Accessibility Standards
14 min read

Accessibility Testing and Tooling Workflow

A practical workflow for automated and manual accessibility testing, covering tool selection, CI/CD integration, and testing strategies. Automated testing catches approximately 57% of accessibility issues (Deque, 2021)—the remaining 43% requires keyboard navigation testing, screen reader verification, and subjective judgment about content quality. This guide covers how to build a testing strategy that maximizes automated coverage while establishing the manual testing practices that no tool can replace.

Coverage

Manual Testing

Automated Testing

Development Time

eslint-plugin-jsx-a11y

Static AST analysis

IDE Extensions

Real-time feedback

Component Tests

@axe-core/react

E2E Tests

Playwright + axe-core

CI Pipeline

Pa11y-CI / Cypress

Keyboard Navigation

Tab order, focus traps

Screen Reader

NVDA, JAWS, VoiceOver

Browser Extensions

WAVE, axe DevTools

~57% of issues

Automated

~43% of issues

Manual + User Testing

Accessibility testing workflow: automated tools catch structural issues early; manual testing catches semantic and experiential issues that require human judgment

Accessibility testing requires a layered approach because different issue categories require different detection methods:

Testing LayerWhat It CatchesCoverage
Static analysis (eslint-plugin-jsx-a11y)Missing alt attributes, invalid ARIA, semantic violations in JSX~15% of criteria, development-time
Runtime automation (axe-core, Pa11y)Contrast ratios, duplicate IDs, missing labels, ARIA state validity~35% of WCAG criteria reliably
Manual testing (keyboard, screen readers)Focus order logic, content meaning, navigation consistency~42% of criteria—non-automatable

Why automation alone fails: WCAG 2.2’s 86 success criteria include subjective requirements—whether alt text accurately describes an image, whether error messages provide helpful guidance, whether focus order is logically intuitive. Tools can detect presence of alt text but cannot evaluate its correctness.

Tool selection principle: axe-core dominates because of its conservative rule engineering (minimizes false positives), making it safe for CI/CD gates. Pa11y adds HTML CodeSniffer’s distinct rule set for broader coverage. WAVE and Lighthouse serve quick audits but lack the rigor for compliance verification.

Testing workflow design:

  1. Shift-left: eslint-plugin-jsx-a11y catches issues in IDE before code commits
  2. Component/E2E: axe-core integration in Playwright/Cypress catches runtime issues
  3. CI gates: Pa11y-CI fails builds on critical violations
  4. Manual protocol: Keyboard + screen reader testing before each release

The 57% figure from Deque’s study (13,000+ pages, 300,000+ issues) measures issue volume, not criteria count. Some issue types (missing labels, contrast failures) occur frequently—automation catches these reliably. Other criteria (meaningful sequence, focus order) rarely produce automatable signals.

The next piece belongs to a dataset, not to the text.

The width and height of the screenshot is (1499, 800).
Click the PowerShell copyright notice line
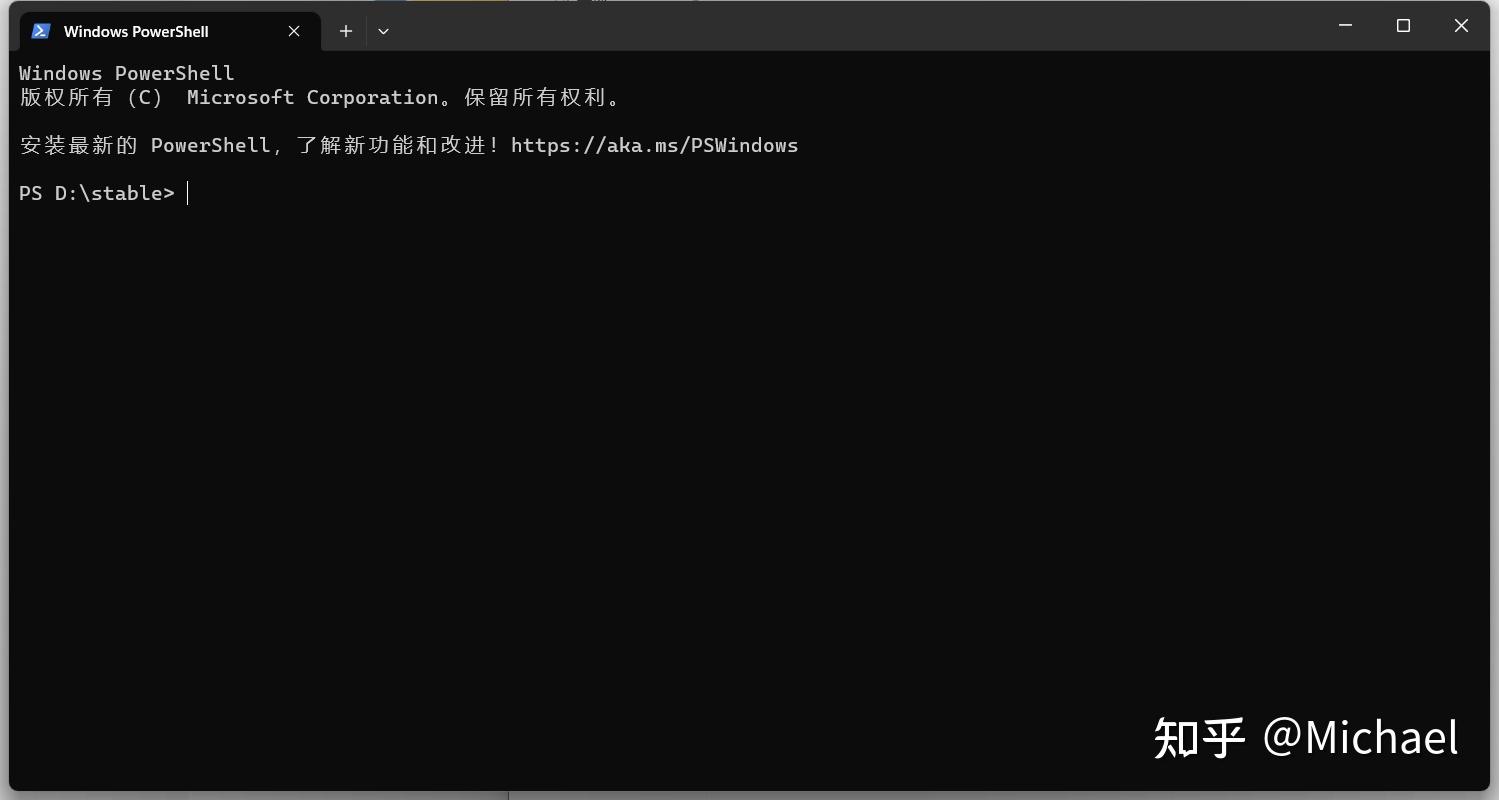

ReliabilityCriteria CountExamplesDetection Confidence
High~13%Color contrast ratios, duplicate IDs, missing form labelsMeasurable technical requirements; minimal false positives
Partial~45%Heading hierarchy, link purpose, error identificationDetect presence but not quality/correctness
None~42%Alt text accuracy, focus order logic, caption timingRequire human judgment

What “high reliability” means: Contrast ratio calculations are objective—4.5:1 for normal text, 3:1 for large text per WCAG 1.4.3. Tools calculate this deterministically. “High reliability” criteria have clear pass/fail thresholds without subjective interpretation.

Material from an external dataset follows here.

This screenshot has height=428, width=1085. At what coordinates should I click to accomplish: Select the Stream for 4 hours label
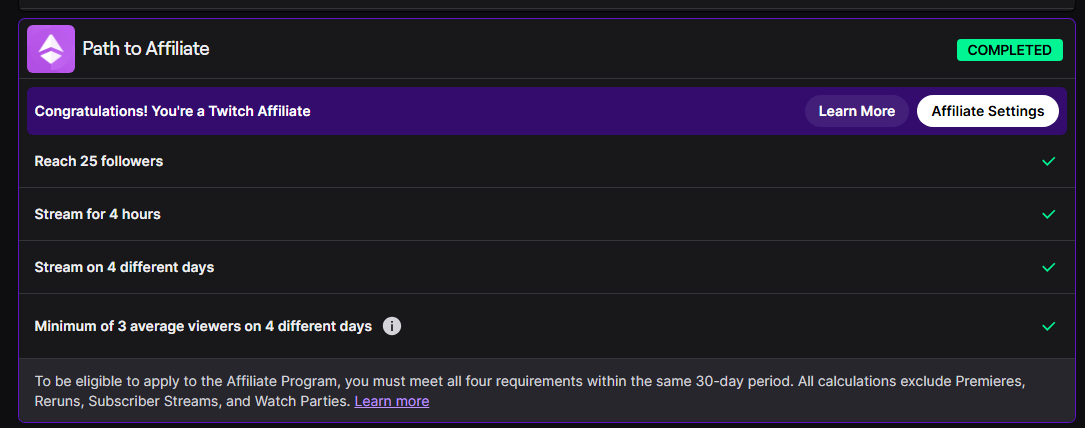tap(98, 214)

What “partial” means: A tool can verify a heading exists after content but cannot determine if the heading accurately describes that content. It detects structural presence, not semantic correctness.

What “none” means: “Focus order preserves meaning and operability” (WCAG 2.4.3) requires understanding user intent and page purpose. No algorithm can determine if tab order is “logical” without understanding the content’s meaning.

axe-core’s design philosophy prioritizes zero false positives over maximum coverage. From the axe-core documentation:

“Axe-core is designed to report only issues we’re confident are accessibility issues. We’d rather miss an issue than report a false positive.”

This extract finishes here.